5 Health Tips For Winter Weight Loss

Winter can definitely be a time where people start to lose motivation when it comes to their health and fitness. After all, it’s dark and cold out, so spending time on the couch with your heater, a glass of wine and cheese platter may seem like a more comforting option.

The only problem is, overindulging and skipping your exercise will often leave you feeling tired, so you won’t feel as good throughout the day, you may feel bloated, start to put on weight and then come spring, you will have a lot of work to do!

They say that summer bodies are made in winter, so with that in mind, here are my top tips for keeping on top of your health this winter.

LIMIT THE CAFFEINE INTAKE

When its cold and dark, many of us reach for the warm, caffeinated drinks for comfort, however be careful to limit your coffee and caffeinated tea intake as they are inflammatory and may leave you feeling worse. Furthermore, if you have them too late in the day they may affect your sleep.

Switch to hot water and lemon, dandelion tea or another tea that is caffeine free. These options are great for your metabolism and digestion so they should keep you energised without giving you the ‘coffee shakes’.

LACKING MOTIVATION TO TRAIN? SIGN UP TO AN EVENT OR TRY A NEW CLASS

I often suggest to my clients sign up to an event, such as a running event or obstacle course in winter because many of the main events in Australia are on between August- October.

As most coaches will tell you to prepare 3 months in advance, it means that you have something to train for during the cooler months.

Try to get a friend involved so you have someone else to encourage you, or you may even want to consider signing up to a running group. There are so many around and every person is turning up for the same reason as you, it will only be a matter of time before you make friends.

If you are not a runner and you are lacking in motivation, then find a gym near your home or near your work that offers interesting classes.
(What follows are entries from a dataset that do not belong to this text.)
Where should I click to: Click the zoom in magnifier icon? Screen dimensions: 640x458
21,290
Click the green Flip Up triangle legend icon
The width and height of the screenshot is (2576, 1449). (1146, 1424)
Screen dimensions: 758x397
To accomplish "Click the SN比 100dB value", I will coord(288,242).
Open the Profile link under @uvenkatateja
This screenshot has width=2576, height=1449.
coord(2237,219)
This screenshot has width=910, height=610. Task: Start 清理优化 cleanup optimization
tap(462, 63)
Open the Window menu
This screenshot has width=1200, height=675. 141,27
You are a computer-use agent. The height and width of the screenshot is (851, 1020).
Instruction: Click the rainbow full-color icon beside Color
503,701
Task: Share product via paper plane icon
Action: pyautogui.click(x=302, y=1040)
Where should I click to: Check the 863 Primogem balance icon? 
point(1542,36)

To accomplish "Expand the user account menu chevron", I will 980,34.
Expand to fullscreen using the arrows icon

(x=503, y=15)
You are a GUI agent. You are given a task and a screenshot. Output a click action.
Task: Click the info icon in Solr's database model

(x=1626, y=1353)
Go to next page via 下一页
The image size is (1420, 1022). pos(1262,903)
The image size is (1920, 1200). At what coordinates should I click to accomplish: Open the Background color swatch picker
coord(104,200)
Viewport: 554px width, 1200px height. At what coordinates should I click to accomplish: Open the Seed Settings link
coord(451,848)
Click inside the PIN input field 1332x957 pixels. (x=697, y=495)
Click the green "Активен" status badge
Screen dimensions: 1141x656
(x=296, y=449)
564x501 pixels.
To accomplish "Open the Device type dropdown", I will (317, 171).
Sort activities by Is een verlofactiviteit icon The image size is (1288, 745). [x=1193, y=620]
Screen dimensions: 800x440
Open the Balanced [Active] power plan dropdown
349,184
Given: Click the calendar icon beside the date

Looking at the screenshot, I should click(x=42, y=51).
Even if you just sign up for a month or two, having a change of scenery, new instructors and new classes is a great way to get you excited about exercise again.

GET OUTDOORS

I am sure that at some point in your life you would have heard someone complain about getting SAD (seasonal affective disorder) in winter, but SAD is actually not related to the cold, it’s related to the light.

Get outside for some morning or lunchtime exercise as it could definitely brighten your mood and change the whole outlook on your day.

KEEP REGULAR SLEEPING HOURS

In summer its generally light when most people wake up, however sadly this is not the case for winter which can make morning exercise challenging for some.

I would suggest keeping the same sleep/ wake schedule during the colder months to help keep you on track and let you body start to recognize the time that you need to rise.

After a week hopefully you will no longer be dragging yourself out of bed in the morning. The idea is that your body will know that now is the time, and you will jump out of bed with loads of energy to get one with your day.